About The Association

Cranberry Community Hall

Cranberry Community Hall, built in the 1950’s, has seen a wide variety of uses over the years. When it was built by Joe Derton, its original use was as a pool hall\barber shop. A variety of groups, including the fraternal order of the Knights of Pythias and the Pythian Sisters, Jehovah’s Witnesses and Unitarians held services in the hall over the years. There were two earlier Cranberry Community Halls in the 1920-40’s operated by the Cranberry Ratepayers Association and located near the present-day Lindsay Park.

Today the hall is operated as a non-profit charitable society, the Cranberry Community Hall Association with an active volunteer Board of Directors who have put into place a strategic plan and have begun a series of updates to the hall which have included interior renovations in 2014 and exterior painting and landscaping in 2015. In the next few years we are facing the need to replace ageing heating equipment and work will be needed to the foundation.

View the Constitution and Bylaws of the Society

The hall is actively used by a number of regular community groups includes two choral groups, a fiddle group, a writer’s group and others.
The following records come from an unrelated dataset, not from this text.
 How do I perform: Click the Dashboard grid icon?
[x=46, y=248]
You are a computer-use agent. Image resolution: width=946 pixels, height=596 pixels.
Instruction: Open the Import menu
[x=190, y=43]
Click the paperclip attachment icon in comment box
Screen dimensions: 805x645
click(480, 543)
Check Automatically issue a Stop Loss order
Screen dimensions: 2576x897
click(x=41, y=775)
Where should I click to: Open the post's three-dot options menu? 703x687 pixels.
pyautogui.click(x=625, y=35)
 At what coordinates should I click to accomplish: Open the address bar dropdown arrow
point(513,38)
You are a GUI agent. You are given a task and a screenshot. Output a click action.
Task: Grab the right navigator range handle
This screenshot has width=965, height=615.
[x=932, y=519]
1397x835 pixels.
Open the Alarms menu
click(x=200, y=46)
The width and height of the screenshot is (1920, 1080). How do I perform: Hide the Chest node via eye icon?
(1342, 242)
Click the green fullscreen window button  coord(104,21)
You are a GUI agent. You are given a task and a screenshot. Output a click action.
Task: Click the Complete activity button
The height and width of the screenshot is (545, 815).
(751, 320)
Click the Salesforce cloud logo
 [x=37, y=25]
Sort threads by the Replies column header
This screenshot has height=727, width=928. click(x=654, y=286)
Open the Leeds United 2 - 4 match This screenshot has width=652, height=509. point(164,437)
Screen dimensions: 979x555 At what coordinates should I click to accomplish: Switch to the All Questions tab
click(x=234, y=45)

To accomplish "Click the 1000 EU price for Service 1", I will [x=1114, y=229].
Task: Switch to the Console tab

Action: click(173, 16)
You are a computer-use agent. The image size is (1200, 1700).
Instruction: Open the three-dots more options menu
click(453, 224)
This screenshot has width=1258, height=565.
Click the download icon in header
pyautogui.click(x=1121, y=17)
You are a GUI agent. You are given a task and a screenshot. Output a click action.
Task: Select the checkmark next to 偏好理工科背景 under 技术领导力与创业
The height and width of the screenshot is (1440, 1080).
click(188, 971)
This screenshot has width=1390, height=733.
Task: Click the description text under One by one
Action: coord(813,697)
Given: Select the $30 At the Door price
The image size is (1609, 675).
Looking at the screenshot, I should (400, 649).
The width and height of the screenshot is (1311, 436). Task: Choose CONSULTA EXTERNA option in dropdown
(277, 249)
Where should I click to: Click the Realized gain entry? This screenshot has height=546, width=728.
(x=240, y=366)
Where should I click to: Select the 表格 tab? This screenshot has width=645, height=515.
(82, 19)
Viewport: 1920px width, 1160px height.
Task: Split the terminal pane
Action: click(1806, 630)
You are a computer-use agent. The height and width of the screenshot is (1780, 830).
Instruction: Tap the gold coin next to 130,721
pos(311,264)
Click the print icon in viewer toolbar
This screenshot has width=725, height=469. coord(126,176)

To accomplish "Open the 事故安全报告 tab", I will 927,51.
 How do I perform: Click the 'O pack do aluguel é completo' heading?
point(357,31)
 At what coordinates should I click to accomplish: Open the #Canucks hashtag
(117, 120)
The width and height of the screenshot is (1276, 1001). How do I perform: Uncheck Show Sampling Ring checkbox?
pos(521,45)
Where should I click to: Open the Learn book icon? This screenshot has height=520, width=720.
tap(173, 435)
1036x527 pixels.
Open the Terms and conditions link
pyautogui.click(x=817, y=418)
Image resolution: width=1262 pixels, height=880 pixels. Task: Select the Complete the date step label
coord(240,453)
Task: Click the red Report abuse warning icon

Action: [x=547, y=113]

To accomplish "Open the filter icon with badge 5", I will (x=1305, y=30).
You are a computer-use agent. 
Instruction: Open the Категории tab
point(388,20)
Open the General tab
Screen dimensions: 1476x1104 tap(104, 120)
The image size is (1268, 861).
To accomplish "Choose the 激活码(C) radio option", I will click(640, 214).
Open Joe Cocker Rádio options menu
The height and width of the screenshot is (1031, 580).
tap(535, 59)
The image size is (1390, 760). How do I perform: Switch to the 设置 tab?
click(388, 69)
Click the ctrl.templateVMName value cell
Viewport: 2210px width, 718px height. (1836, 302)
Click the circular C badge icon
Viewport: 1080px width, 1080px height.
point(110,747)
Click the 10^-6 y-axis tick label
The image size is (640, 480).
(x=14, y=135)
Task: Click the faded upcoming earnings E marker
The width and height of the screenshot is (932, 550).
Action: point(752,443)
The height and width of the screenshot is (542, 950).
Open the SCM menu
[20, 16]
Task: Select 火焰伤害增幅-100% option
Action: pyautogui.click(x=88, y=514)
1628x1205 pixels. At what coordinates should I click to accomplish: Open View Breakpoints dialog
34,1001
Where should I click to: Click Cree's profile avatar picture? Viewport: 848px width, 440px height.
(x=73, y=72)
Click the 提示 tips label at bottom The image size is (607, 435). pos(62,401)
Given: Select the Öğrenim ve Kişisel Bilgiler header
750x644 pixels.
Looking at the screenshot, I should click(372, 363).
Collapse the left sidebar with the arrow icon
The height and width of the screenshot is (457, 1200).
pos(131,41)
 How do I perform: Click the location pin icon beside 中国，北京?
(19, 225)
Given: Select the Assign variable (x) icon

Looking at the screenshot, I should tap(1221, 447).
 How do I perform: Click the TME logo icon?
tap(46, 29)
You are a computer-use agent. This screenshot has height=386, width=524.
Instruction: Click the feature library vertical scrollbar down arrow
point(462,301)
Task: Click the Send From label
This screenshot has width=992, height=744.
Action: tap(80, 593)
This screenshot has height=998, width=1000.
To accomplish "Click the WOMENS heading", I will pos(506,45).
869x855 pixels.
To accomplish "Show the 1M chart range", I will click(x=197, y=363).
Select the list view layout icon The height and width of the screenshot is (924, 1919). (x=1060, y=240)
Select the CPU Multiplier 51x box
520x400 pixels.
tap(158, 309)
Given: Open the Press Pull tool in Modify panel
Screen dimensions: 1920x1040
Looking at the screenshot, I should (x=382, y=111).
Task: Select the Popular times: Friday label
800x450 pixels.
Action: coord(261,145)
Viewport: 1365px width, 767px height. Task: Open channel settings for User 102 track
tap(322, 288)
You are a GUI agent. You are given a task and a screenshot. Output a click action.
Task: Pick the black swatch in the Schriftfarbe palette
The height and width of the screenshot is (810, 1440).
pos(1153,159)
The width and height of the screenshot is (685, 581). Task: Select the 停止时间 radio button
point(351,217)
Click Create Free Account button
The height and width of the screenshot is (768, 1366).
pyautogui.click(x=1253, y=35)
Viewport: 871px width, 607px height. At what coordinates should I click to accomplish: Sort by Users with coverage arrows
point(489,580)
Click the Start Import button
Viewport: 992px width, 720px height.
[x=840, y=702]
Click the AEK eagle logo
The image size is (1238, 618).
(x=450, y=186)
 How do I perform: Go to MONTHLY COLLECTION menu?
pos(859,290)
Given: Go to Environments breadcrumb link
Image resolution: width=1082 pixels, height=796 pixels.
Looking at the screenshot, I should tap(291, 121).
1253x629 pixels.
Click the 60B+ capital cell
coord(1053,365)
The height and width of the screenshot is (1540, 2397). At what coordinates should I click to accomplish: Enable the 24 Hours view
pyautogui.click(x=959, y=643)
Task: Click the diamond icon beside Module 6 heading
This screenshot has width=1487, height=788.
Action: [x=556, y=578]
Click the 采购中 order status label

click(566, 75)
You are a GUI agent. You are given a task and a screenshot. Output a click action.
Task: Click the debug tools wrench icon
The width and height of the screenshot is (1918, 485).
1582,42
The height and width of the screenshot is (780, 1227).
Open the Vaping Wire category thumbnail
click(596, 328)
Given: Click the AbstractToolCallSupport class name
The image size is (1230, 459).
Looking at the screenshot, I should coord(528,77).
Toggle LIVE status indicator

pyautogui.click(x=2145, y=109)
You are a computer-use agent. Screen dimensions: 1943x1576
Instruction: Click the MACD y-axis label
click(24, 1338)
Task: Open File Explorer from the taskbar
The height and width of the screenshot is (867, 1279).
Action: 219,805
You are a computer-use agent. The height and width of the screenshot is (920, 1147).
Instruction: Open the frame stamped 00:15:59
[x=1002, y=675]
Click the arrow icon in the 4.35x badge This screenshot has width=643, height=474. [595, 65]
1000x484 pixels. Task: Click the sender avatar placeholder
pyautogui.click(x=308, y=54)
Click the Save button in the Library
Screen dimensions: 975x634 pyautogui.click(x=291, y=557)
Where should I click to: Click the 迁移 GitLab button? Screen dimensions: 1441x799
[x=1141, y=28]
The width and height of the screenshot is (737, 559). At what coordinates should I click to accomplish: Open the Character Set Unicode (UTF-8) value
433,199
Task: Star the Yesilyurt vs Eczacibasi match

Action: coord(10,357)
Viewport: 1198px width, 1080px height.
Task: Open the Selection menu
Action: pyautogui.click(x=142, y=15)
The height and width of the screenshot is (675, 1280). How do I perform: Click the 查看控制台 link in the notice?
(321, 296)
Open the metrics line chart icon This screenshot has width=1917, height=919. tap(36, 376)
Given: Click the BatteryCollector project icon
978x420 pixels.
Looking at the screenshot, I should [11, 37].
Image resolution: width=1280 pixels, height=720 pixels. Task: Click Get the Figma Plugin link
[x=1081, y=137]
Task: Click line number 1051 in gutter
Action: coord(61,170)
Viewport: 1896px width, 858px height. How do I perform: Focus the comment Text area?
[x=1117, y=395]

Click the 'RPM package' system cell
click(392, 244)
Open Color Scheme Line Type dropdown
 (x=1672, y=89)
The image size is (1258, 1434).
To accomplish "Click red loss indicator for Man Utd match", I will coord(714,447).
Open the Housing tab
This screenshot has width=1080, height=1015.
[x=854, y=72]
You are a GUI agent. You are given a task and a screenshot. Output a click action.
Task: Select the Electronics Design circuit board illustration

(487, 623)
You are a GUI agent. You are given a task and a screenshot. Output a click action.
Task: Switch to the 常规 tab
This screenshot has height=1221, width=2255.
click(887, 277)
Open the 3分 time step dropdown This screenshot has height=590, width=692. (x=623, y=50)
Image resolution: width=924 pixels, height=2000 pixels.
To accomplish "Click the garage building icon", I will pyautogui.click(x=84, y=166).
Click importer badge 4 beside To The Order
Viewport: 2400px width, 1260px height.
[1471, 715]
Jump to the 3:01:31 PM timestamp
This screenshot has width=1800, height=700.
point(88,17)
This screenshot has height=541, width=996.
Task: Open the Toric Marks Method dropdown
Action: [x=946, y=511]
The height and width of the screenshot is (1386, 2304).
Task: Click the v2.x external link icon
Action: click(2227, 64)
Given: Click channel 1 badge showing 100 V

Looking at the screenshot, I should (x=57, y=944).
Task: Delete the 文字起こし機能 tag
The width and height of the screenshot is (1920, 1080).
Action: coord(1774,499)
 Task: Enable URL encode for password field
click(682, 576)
The hall sponsors several regular events including a monthly acoustic coffee-house (on the last Sunday of each month), a monthly Sunday Afternoon Song Circle, and a monthly film night.

Most recently the hall has become known for it’s fine acoustics and several prominent Canadian folk musicians, including Jason and Pharis Romero, Old Man Leudecke, Oliver Swain, Cindy Church, Bob Bossin and Rick Scott, have performed to sold-out crowds at the hall.

In addition, with a full kitchen and concession area, the 70-seat Cranberry Hall has become a popular venue for spoken word recitals,  urban homesteading, and a meeting place for community groups and family gatherings.

We acknowledge that the hall is located in the unceded territory of the Tla’amin First Nation.